**Problem requirements**: Everything from the line that holds "Expertise (756, 1017)" to the end of the entries below should be printed again, word for word, and nothing more.

**The records**:
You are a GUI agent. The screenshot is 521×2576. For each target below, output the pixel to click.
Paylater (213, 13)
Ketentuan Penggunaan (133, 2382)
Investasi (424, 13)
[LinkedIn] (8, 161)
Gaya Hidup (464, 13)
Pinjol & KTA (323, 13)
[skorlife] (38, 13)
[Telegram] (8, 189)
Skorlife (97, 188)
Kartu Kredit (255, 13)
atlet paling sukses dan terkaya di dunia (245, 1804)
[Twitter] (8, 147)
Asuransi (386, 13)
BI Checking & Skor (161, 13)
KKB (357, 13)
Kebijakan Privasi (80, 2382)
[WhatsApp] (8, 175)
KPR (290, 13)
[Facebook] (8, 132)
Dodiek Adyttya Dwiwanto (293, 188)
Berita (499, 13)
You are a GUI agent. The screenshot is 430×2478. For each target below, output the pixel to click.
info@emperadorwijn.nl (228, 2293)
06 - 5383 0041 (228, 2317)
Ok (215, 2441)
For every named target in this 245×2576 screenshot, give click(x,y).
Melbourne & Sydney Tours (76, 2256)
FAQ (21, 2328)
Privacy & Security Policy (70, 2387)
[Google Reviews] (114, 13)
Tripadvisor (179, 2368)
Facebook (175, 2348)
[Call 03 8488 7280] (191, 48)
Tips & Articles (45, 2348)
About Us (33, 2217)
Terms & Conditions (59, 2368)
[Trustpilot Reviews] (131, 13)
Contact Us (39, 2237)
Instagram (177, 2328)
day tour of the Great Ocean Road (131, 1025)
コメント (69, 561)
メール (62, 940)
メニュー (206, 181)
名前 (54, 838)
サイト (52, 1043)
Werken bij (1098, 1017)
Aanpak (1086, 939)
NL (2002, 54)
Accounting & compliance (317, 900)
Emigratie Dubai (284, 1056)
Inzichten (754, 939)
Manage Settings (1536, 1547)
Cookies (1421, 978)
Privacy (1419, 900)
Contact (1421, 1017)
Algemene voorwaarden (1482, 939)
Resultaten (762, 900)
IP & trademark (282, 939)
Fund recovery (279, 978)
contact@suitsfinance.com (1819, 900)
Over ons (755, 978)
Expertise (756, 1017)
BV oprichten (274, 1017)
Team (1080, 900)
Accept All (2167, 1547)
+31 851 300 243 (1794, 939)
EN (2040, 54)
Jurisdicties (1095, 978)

**Answer box**:
Expertise (756, 1017)
BV oprichten (274, 1017)
Team (1080, 900)
Accept All (2167, 1547)
+31 851 300 243 (1794, 939)
EN (2040, 54)
Jurisdicties (1095, 978)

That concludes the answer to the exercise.